I fucking hate humans. And at first, I hate that I hated humans. I used to love people. Genuinely loved people. Saw beauty, intellect, and passion in even the most boring motherfuckers. Could hold any conversation with anybody and trick myself into becoming interested in a conversation about the randomest shit like gardening. Knitting. IT networks. Your favourite make-up brand. Your mundane career achievements that you think are so brilliant. And withstand that shit for an hour because I will be genuinely, invested.

And now, I really couldn't give a flying fuck. I can't do it anymore. I don't even want to pretend. I just want to say "Shut the fuck up" and leave the room. Or better yet, stay in the room. Stay in that very position, but turn around and eat another party pie while you gawk like the stupid, B-class yuppie that you are.
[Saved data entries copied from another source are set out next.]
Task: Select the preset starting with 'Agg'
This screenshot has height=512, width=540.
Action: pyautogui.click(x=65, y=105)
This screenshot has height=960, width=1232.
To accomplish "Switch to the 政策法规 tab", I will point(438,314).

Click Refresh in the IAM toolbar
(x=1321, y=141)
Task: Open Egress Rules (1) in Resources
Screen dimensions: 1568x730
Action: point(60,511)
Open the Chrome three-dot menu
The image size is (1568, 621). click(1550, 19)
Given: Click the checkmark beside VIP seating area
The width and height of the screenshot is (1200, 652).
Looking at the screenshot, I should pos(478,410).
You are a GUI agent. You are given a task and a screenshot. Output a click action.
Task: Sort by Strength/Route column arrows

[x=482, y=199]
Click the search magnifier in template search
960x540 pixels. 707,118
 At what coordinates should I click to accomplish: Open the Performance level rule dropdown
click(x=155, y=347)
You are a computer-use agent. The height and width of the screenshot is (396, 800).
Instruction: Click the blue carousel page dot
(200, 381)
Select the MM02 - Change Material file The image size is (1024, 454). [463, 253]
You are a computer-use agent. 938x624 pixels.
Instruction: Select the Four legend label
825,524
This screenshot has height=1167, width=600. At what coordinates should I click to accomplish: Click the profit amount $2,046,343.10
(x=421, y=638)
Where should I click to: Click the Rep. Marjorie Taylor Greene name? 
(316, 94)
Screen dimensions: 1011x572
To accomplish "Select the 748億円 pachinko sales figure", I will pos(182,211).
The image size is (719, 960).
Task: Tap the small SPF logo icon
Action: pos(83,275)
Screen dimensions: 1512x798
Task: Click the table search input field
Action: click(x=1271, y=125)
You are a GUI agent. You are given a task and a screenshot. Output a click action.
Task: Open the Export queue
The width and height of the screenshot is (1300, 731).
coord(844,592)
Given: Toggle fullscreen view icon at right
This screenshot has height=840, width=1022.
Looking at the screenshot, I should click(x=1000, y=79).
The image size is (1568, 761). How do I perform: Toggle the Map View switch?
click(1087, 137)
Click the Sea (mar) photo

Wow. You know. I really just can't humour people anymore. Or at least I don't want to. Maybe I still put up the barest sliver of effort - but soon, I feel I'm going to give way to my nascent new personality. That of a cynic. And therefore, not feel the need to comply with social de rigeur and smile politely while you spew absolute bullshit fuckery into my face. I would love to curl up all that crap into a fireball and launch it right back at you; jam it so far down your throat you don't know what hit you. Because by god, someone needed to do it. And at some point, you needed to learn how boring or I guess, fake and incompetent you are.

Yeah. I don't know how I'm going to keep being alive for another fifty years when I now realise how ridiculously disappointing and flawed and disgusting humans are.

So driven by selfishnes and egotism. Insecurities and self-delusion.

Fuck.

You know. When you've dealt with people like that, it is the most exhausting thing in your life. It really does change you. And now I know how people become such nihilistic, negative, cynical shits. It's because of other people being so shit.

And the guys and girls around me who are like "hah the world isn't so bad!!! People need to stop being so negative" - yeah. Well, you know, they're kind of lucky they've never had to deal with such shitty ass people. Like, really. You're so lucky. God, I envy you.

You never had someone who was so bad, they just turn everything you ever believed in on its head, and which makes you kind of scared.

Because you put so much trust into that person, and you saw so much greatness in them - only to be betrayed by the venom that also existed alongside that very greatness.

See. People are like that. They can have dual sides to them. A multidimensional fucking thing going on because that's what humans are. They can be so amazing. And so ridiculously bad at the same time. And when you're new to this shit, it takes time to realise - wowwwwwwwwww this person that I thought was SO AMAZING is actually the biggest fucking waste of a time I've ever experienced. Sexist. Racist. Violent. Whatever. It's like women who fall for guys who end up beating them. There may actually be so many other amazing things about this man, but it just so happens that he also beats his wife.

And the saddest thing is when the wife tries to help 'change' him, because she still loves him.

Anyway.

It's kind of weird using that analogy. Because the person who betrayed me was not like that - you know - not violent.

I never even dated him.

He was just a best friend that I really really loved, who ended up revealing his true colours - he was racist, misogynist, disrespectful to so many others, cheated on so many partners, lied to his friends and lied to himself. He lied so fully to himself that he believed in those lies. And what could I do, but watch him descend into an abyss of self-destruction that even he was partly conscious of.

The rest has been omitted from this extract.